What you are asked to do: For the word "Expand", find each line in the entries where it occurs and copy that line.

Materials provided:
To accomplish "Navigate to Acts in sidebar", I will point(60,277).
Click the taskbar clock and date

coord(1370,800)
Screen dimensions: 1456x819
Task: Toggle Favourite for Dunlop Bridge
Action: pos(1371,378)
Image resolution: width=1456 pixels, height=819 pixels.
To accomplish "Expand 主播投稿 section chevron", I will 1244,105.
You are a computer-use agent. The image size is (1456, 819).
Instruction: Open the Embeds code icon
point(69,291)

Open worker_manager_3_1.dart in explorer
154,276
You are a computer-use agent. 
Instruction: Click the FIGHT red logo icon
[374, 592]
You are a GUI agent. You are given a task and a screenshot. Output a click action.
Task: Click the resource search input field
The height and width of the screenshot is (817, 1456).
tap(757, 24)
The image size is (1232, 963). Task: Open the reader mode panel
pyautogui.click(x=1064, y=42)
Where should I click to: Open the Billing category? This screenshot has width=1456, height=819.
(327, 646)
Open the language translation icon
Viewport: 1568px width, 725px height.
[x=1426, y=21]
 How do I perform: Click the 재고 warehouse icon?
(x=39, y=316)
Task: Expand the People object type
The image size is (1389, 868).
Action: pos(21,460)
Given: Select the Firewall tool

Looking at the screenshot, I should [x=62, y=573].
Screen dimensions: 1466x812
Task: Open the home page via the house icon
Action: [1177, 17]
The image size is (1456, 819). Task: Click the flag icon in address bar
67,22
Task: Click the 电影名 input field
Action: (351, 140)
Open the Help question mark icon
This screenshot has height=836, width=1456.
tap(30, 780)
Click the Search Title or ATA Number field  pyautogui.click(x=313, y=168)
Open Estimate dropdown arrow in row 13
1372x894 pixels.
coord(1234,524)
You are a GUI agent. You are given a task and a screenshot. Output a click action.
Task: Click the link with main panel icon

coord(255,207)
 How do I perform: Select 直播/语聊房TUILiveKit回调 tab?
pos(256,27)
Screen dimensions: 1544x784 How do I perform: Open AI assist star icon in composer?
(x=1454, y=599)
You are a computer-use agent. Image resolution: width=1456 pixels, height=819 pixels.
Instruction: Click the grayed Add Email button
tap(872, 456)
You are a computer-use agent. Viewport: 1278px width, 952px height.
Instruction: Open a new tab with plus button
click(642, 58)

Solution for this problem:
To accomplish "Expand 主播投稿 section chevron", I will 1244,105.
Task: Expand the People object type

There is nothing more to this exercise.